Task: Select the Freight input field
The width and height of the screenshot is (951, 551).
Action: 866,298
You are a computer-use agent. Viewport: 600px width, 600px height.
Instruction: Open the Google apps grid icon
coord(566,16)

§

WORK TO COMPLETE: What are the lines from the one with "The width and" through the end of the entries? Give them again exactly, both end lines included.

SOLUTION TO THIS TASK:
The width and height of the screenshot is (951, 551).
Action: 866,298
You are a computer-use agent. Viewport: 600px width, 600px height.
Instruction: Open the Google apps grid icon
coord(566,16)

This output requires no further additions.